Update the records starting at the line containing "670x491 pixels." and ending at the line containing "Image resolution: width=960" by replacing "Texture Browser" with "Asset Browser". Return only those lines, with everything else unchanged.

Source data:
^^^^

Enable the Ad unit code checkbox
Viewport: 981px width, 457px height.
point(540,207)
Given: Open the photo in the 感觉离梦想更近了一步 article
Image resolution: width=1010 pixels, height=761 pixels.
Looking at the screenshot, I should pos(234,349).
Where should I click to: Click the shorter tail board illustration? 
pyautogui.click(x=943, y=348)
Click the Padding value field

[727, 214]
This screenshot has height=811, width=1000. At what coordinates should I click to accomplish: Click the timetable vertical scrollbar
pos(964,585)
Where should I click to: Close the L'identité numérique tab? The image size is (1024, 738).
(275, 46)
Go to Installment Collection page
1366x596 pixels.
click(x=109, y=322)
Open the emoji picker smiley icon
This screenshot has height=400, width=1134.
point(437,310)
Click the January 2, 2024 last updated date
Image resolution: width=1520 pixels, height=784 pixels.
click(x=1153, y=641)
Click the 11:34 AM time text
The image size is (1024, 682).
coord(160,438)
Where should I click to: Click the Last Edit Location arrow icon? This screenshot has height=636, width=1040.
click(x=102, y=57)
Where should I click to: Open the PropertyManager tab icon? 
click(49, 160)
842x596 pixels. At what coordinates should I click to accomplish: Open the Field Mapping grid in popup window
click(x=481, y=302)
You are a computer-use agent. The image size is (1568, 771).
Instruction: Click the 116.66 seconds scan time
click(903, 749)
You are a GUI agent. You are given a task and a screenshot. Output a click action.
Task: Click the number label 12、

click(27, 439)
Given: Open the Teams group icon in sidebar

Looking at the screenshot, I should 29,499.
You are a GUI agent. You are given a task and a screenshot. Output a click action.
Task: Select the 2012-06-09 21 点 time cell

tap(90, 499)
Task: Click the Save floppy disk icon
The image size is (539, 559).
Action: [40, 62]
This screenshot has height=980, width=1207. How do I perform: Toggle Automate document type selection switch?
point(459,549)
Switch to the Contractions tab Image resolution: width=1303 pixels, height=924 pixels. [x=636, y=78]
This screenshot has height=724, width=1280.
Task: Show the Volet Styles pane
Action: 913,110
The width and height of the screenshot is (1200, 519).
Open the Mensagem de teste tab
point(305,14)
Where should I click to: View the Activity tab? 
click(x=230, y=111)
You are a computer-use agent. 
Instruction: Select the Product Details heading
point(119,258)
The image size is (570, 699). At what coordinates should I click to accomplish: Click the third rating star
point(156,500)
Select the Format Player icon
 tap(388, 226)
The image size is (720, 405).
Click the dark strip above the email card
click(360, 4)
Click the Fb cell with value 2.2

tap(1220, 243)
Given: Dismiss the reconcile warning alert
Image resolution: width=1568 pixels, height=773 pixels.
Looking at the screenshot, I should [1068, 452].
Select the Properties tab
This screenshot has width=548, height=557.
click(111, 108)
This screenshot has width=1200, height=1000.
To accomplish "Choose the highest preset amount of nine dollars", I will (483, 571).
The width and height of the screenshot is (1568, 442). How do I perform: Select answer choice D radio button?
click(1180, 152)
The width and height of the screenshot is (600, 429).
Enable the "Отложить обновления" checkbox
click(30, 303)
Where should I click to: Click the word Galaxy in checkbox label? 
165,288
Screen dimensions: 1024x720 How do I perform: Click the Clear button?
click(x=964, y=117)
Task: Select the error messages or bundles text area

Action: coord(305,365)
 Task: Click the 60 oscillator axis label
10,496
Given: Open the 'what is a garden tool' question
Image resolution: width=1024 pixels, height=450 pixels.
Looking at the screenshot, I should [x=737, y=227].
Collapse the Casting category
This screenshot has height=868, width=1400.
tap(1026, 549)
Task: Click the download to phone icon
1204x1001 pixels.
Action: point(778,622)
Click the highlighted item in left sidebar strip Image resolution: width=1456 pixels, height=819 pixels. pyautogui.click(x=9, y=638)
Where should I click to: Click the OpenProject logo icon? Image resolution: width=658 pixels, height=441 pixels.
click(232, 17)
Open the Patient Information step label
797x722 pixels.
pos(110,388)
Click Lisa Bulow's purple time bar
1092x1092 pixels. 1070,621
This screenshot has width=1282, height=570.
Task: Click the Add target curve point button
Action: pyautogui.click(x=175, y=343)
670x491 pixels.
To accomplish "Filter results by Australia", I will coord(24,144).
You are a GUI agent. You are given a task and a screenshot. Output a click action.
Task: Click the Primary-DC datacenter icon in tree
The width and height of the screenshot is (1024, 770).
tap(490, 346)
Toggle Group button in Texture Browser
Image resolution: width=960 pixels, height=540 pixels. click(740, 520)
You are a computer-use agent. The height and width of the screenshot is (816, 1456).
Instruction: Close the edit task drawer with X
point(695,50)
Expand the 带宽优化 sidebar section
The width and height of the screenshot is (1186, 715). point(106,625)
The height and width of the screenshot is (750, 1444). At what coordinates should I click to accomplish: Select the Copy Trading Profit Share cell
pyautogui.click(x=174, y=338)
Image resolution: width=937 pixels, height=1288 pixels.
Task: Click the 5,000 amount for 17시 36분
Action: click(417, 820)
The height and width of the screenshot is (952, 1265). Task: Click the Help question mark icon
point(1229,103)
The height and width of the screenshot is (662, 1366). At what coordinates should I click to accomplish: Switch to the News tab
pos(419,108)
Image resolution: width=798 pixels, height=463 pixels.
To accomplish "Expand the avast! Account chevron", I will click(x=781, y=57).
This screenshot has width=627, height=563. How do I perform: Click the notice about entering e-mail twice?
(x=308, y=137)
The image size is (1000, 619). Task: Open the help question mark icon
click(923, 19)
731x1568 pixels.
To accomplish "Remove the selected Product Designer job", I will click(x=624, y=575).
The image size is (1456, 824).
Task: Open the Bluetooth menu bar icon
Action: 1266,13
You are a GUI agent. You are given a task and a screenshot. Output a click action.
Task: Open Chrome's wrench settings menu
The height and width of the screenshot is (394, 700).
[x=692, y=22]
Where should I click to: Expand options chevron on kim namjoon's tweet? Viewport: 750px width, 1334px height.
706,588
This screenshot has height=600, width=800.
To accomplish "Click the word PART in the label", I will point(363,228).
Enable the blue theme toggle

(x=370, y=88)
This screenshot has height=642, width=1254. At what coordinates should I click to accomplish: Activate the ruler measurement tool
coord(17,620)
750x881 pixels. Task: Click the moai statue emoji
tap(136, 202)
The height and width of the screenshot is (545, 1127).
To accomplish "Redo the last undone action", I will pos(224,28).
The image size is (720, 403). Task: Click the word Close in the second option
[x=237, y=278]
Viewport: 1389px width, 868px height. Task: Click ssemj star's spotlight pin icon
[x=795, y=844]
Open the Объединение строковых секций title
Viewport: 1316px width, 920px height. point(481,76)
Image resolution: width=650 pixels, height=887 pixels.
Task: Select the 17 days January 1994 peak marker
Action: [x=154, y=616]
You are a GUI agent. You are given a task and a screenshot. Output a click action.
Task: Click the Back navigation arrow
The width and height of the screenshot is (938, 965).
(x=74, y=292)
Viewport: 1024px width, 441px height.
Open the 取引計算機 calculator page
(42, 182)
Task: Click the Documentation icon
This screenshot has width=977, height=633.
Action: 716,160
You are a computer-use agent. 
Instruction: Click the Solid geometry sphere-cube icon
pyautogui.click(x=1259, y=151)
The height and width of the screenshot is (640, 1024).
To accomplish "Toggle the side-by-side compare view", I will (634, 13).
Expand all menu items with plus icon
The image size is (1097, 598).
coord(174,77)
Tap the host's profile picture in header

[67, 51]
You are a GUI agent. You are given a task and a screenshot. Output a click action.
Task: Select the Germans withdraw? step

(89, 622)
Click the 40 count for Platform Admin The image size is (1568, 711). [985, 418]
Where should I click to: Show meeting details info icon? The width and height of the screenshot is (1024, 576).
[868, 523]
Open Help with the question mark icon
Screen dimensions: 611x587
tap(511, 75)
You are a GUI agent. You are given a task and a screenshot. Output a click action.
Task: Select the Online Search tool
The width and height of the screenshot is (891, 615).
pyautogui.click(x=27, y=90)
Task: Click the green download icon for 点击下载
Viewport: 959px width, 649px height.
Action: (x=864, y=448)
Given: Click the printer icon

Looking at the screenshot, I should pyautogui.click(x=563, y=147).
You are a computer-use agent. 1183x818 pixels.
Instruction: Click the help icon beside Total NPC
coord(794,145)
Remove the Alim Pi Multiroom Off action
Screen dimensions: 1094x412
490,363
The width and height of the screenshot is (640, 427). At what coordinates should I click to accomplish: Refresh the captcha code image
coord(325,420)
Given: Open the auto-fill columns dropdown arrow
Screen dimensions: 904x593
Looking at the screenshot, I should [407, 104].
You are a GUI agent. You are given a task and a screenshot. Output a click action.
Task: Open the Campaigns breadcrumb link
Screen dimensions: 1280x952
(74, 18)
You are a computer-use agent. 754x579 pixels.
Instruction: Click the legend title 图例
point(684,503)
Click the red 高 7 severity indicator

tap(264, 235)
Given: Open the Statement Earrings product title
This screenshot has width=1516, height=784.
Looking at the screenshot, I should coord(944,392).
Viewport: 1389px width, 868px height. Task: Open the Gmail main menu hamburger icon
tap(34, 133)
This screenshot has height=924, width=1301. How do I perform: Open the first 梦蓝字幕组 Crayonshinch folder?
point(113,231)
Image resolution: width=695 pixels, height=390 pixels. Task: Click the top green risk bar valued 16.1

^^^^

### [RESULT OF THIS TASK]
670x491 pixels.
To accomplish "Filter results by Australia", I will coord(24,144).
You are a GUI agent. You are given a task and a screenshot. Output a click action.
Task: Click the Primary-DC datacenter icon in tree
The width and height of the screenshot is (1024, 770).
tap(490, 346)
Toggle Group button in Asset Browser
Image resolution: width=960 pixels, height=540 pixels. click(740, 520)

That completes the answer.